** Opening Dataset extract block **

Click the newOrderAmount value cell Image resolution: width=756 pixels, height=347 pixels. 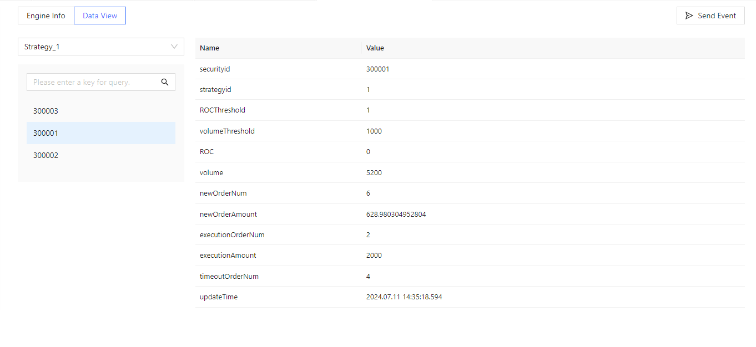[396, 214]
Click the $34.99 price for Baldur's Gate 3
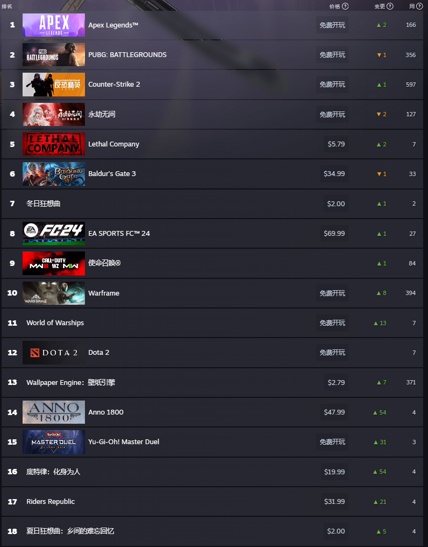Screen dimensions: 428x547 (334, 174)
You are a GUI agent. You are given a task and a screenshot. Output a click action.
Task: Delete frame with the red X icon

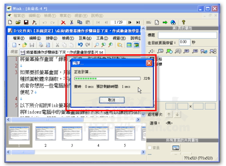pyautogui.click(x=63, y=22)
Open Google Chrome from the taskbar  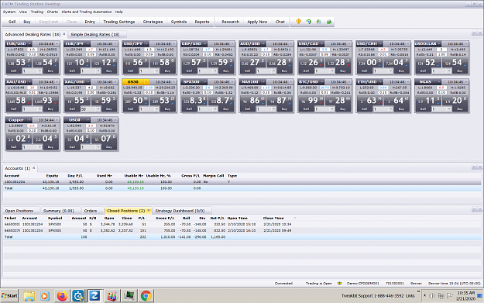pos(146,296)
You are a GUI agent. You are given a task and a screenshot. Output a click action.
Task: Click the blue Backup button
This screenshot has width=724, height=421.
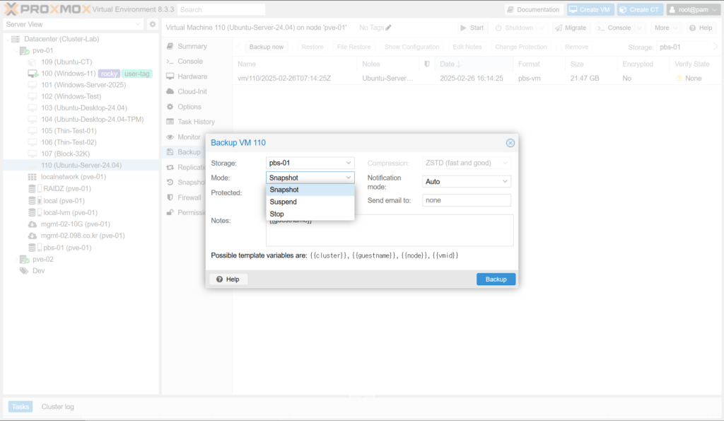(496, 279)
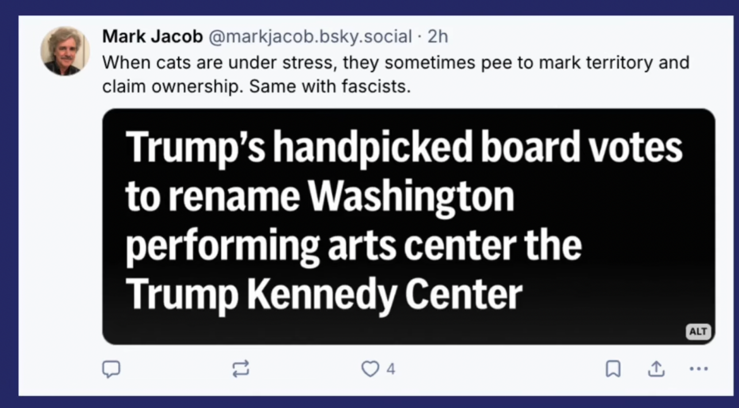This screenshot has height=408, width=739.
Task: Like the post with the heart icon
Action: 370,369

** Closing Dataset extract block **

Please give again only those lines that run from the one containing "Task: Click the blue Backup button" through the final line of the listing, both included, exactly as written and without pictures.

Solution for this exercise:
Task: Click the blue Backup button
This screenshot has width=724, height=421.
(496, 279)
This screenshot has height=408, width=739.
Task: Like the post with the heart icon
Action: 370,369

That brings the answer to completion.